Not black enough

Browsing my Facebook timeline and saw a picture that read “dark skinned women are beautiful.” I immediately thought to myself, “this is true”. I decided I wanted to read the comments to see the positivity being spoken. It looks as if a lighter skinned woman asked why separate us and why not say all black skin is beautiful? Apparently this became an opportunity to discuss how light skinned women “don’t understand” the hardships of being a “black woman”. Oh, so I don’t know what it’s like to be black? I have never experienced racism? I have never been insulted, excluded, or disrespected for the color of my skin? Let me answer that question for you, I HAVE. When a racist sees me, he or she does not hate me less because I am a lighter version of the color they hate. I have been pulled for driving a car “too nice” for me to have. I have had white women grab their purse in an elevator because they expect me to rob them. I have been followed around in stores because they just KNOW I am going to steal something, anything. I have been called “nigger”. I know what that feels like so HOW DARE YOU diminish what I have gone through because of my light skin? HOW DARE YOU question my African blood line because of my light skin? HOW DARE YOU try to make me feel guilty for being proud of the skin the ALMIGHTY GOD himself saw fit to give me?

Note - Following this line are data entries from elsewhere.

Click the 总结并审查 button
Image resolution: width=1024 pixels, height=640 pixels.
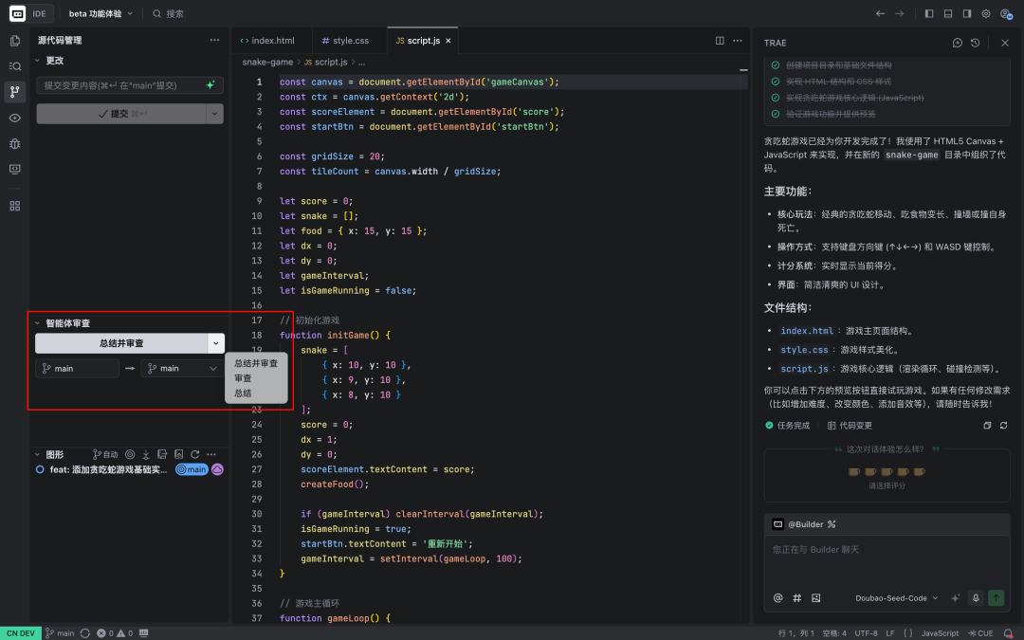pyautogui.click(x=121, y=343)
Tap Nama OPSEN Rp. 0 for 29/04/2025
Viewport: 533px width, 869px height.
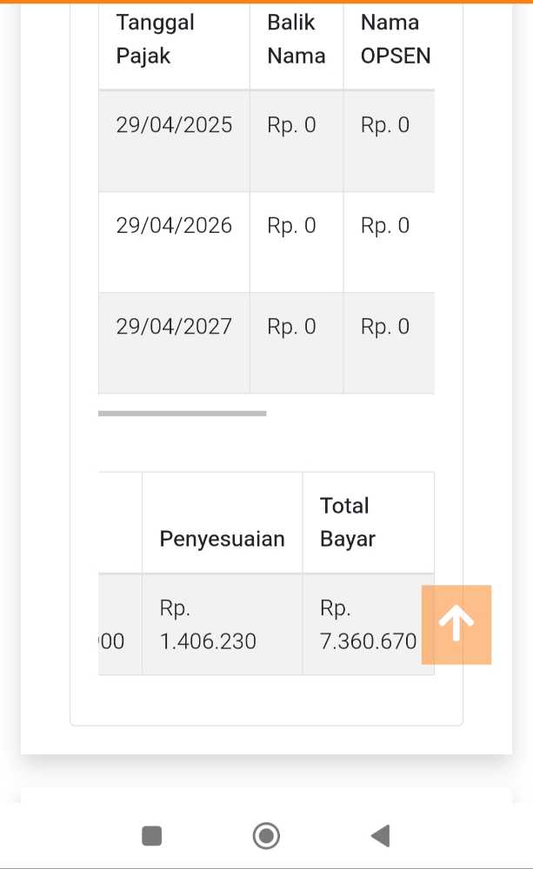385,125
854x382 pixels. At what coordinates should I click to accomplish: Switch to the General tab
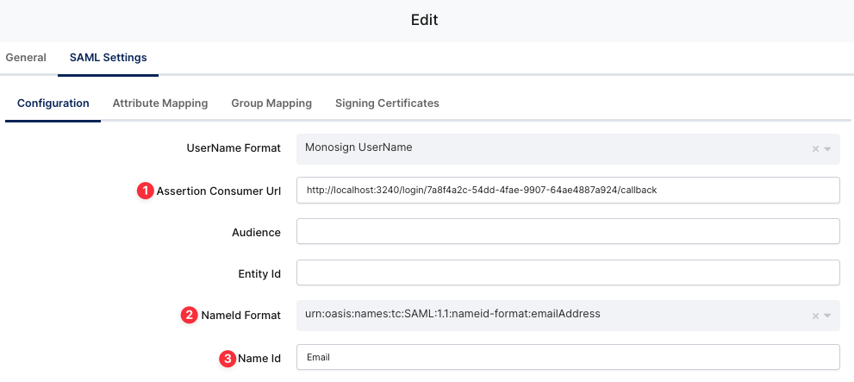[26, 58]
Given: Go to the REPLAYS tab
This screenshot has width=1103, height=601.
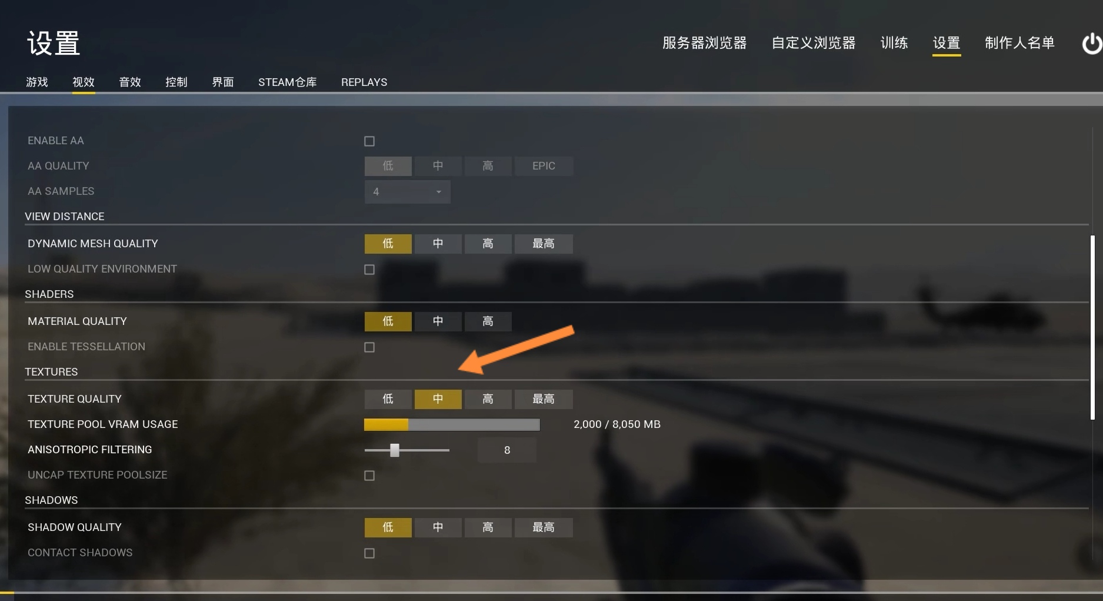Looking at the screenshot, I should 364,82.
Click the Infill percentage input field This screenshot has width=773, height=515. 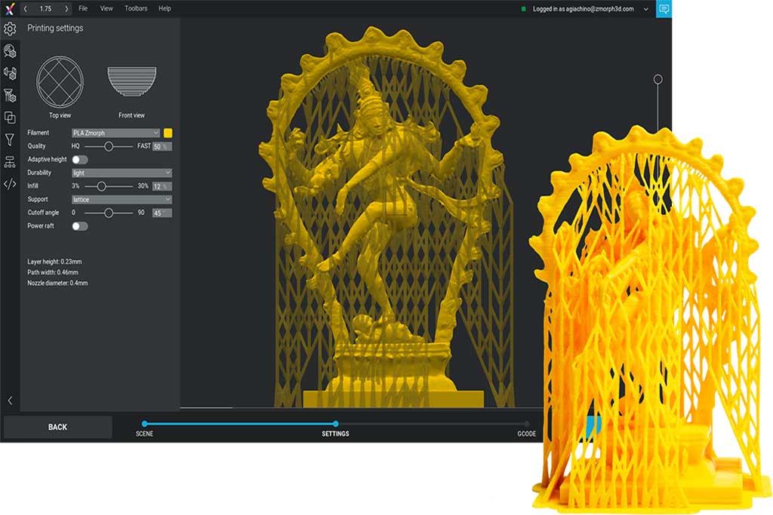[x=161, y=186]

But to be honest, it is not the racism of whites that hurts me. It is the racism of blacks that bothers me, deeply. How many dark skinned people participated in that “light skinned niggas/bitches be like” foolishness on Twitter and Instagram? How many pictures were posted of the stereotypes associated with my skin? How many of you ignorant sons of bitches believe that crap? TOO MANY! I have had black men say they don’t talk to light skinned women because they are too “stuck up”. If you took the time to get to know me, you would know I am one of the most down to Earth people you could ever meet. I have had black men and women accuse me of wanting to be white. No, I’m simply educated and refuse to listen to music that degrades my sisters. People still believe I am chosen to do this or that or I have achieved this or that because I am light skinned. Actually, everything I have I busted my ass for and I am still grinding for more.

Do not misunderstand me. I know that dark skinned people experience hardships in life and love. Look at Hollywood. The “hero” in the urban movies is some light skinned dude or woman who swooped in to save the main character from the wrath of the dark skinned character. There are blacks that still talk about not wanting a dark skinned man or woman because the “babies will be too dark”. It has been proven that dark skinned individuals experience more racism in the work place. I know. I know that you struggle and you struggle hard. I acknowledge your struggles, I do not diminish them! I support you and your fight. Yet it seems you cannot support me. I am not deserving of my black people’s respect because my skin is too light. I am tired of my soul being insulted by my own. I am tired of being made to feel guilty for being a light skinned woman. I am tired of being called a bitch if I stand up for myself and exhibit pride in my skin. I am tired of being told I don’t know what it’s like. I am tired of my struggles being diminished. I am tired of my black people being the most racist people. I am a PROUD black woman. I am a PROUD light skinned woman. Everything I have achieved I fought for and DESERVE. I will NO LONGER feel guilty for my shade of blackness. I am what I am. I am who I am. I am all the God has intended for me to be. If that bothers you then take it up with the Almighty. Tell Him he made a mistake. Tell Him he didn’t create me with the right skin. Or we can stop the segregation. We can stop the self hate. We can band together and build ourselves up to the Kings and Queens we used to be. But then again, that would be the easy way wouldn’t it? Then you would have no reason to blame your self hatred on me, would you? Keep your hatred, I have shit to do.


3 thoughts on “Not black enough

  1. For someone, racism is overpassed by ourselves, because we’re so caught up worrying over other races talking bad about us. When we go out, the other races abs ethnicities could care less what we’re wearing. When we go out with each other, more concern is invested in what another person has on and why our outfits match. Instead of you both thinking you have God taste (or got your rainbow s shop on), that uplifting side hides away. There you go getting by blogging brain going again.